The present invention is directed to an improved flow rate sensor. In particular, the flow rate sensor disclosed is optimized for use with high flow rate liquid applications, such as a household appliance like a washing machine or dishwasher, which typically consume water at a rate of several gallons per minute. The sensor could be used with any other application where it is desirable to quickly and reliably measure flow rate.
Recently, a great deal of concern has developed regarding environmentally-friendly appliances. Such appliances use less electricity and only the minimum necessary amount of water to accomplish the designated task, such as washing clothes. An example of this concern is demonstrated by the EPA's "Energy Star" program, which sets requirements for power consumption in the home electronics area and designates certain appliances as "Energy Star" compliant when they meet those requirements.

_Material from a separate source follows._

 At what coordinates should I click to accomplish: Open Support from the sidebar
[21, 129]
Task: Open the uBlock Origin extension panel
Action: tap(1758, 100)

The present invention is also aimed at making appliances more environmentally friendly, but in the area of water consumption. By integrating the flow rate sensor described in this application with a washing machine (or other appliance) having a minimum level of intelligence, a "smart" appliance is possible. Such a "smart" machine includes some type of computer controller, such as a microprocessor or microcontroller ("MCU"), which is coupled to a variety of sensors. The flow rate sensor of the present invention could be one of those sensors. Other sensors may include temperature sensors, level sensors, humidity sensors, optical sensors, etc. The flow rate sensor of the present invention can be used alone, or in combination with other sensors, to provide the "smart" appliance with precise information regarding the amount of water being consumed. In this manner, and under computer-implemented software instructions operating at the MCU, the water consumption of the appliance can be made optimally efficient depending upon the size of the load, water temperature, and any other conditions.
Presently known flow rate sensors include: (1) "turbine-type", including paddle wheels or hinged vanes; (2) pressure gradient sensors; (3) vortex-type sensors; (4) ultra-sonic sensors; and (5) thermal transport sensors. Sensor types (1) through (4) suffer from several disadvantages that make them undesirable for use with household appliances that consume a large amount of water, such as: (i) low accuracy over a wide range of flow rates and inlet temperatures; (ii) low reliability due to moving parts; (iii) more complex signal conditioning and power circuitry; (iv) large size; (v) expensive; and (vi) slow and unstable readings at high flow rates, to name but a few.
Another type of presently known flow rate sensor uses a concept known as "thermal transport." Known thermal transport sensors include at least two temperature measuring devices located at two positions within the sensor, an upstream and a downstream temperature measuring device. The upstream temperature measuring device provides a reading of ambient flow temperature. The downstream device is in close proximity to a heating element that maintains the temperature of the downstream temperature measuring device at the measured ambient level. As liquid flows past the downstream temperature measuring device it is cooled, and thus more energy must be applied to the heating element to maintain it at the ambient level. The flow rate of the liquid is calculated from a measurement of the energy input to the heating element in order to maintain the downstream temperature measuring device at the ambient temperature level. Examples of this type of thermal transport sensor are set forth in U.S. Pat. Nos. 4,480,467 and 4,384,578.
This type of thermal transport sensor suffers from several disadvantages, including: (1) relatively slow response time and unstable readings, particularly for high flow rate applications; (2) more complex electronic circuitry is required to monitor energy consumption; (3) cost; (4) complexity; (5) low sensitivity; (6) inability to operate over a wide range of flow temperatures; and (7) erratic readings due to turbulent flows, to name a few.
Therefore, there remains a need in this art for a low cost flow rate sensor that provide fast response times and stable readings under a variety of conditions, including a wide range of flow temperatures and flow velocities.
There remains a more particular need for such a sensor that provides fasts stable readings at relatively high flow rates, such as are associated with household appliances.
There remains still a more particular need for such a sensor that can be used in conjunction with a household appliance, such as a washing machine or dishwasher, to provide an environmentally optimized "smart" appliance.